§ STATED GOAL: Write out the stretch of rows from the start through the line containing "center [943, 89]." as a JSON list of strings, one string per line. Leave out any blank lines.

[Records]
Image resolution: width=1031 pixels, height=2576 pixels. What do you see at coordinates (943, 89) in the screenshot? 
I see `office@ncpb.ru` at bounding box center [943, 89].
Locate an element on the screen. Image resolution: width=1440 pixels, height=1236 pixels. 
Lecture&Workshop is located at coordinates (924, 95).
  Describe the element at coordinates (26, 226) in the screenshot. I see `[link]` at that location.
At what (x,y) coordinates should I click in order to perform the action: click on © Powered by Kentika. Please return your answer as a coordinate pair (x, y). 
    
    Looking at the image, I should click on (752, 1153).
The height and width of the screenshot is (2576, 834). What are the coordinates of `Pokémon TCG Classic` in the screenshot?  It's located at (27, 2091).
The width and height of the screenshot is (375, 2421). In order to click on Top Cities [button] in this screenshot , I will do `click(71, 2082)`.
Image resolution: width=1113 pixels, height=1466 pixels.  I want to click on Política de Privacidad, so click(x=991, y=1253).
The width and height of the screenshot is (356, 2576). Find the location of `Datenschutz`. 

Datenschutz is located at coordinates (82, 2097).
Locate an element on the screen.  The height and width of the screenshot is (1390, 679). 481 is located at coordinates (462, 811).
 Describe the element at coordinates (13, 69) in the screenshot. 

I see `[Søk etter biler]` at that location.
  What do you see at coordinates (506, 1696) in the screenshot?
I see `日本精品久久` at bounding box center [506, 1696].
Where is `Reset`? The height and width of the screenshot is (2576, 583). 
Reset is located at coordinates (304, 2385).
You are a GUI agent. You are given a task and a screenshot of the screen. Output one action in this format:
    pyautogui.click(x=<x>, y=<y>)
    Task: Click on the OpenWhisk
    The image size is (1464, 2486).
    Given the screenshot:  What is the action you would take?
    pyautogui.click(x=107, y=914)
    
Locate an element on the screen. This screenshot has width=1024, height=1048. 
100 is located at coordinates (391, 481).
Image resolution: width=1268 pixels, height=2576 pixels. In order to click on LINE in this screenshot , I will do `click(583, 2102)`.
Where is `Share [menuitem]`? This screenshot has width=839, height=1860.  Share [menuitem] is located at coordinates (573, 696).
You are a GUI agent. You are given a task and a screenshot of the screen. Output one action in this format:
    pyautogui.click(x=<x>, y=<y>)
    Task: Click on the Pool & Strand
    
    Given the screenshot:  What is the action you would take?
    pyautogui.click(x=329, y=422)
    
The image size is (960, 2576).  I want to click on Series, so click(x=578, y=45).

§ RESULT OF THE EXERCISE:
[
  "Image resolution: width=1031 pixels, height=2576 pixels. What do you see at coordinates (943, 89) in the screenshot? ",
  "I see `office@ncpb.ru` at bounding box center [943, 89]."
]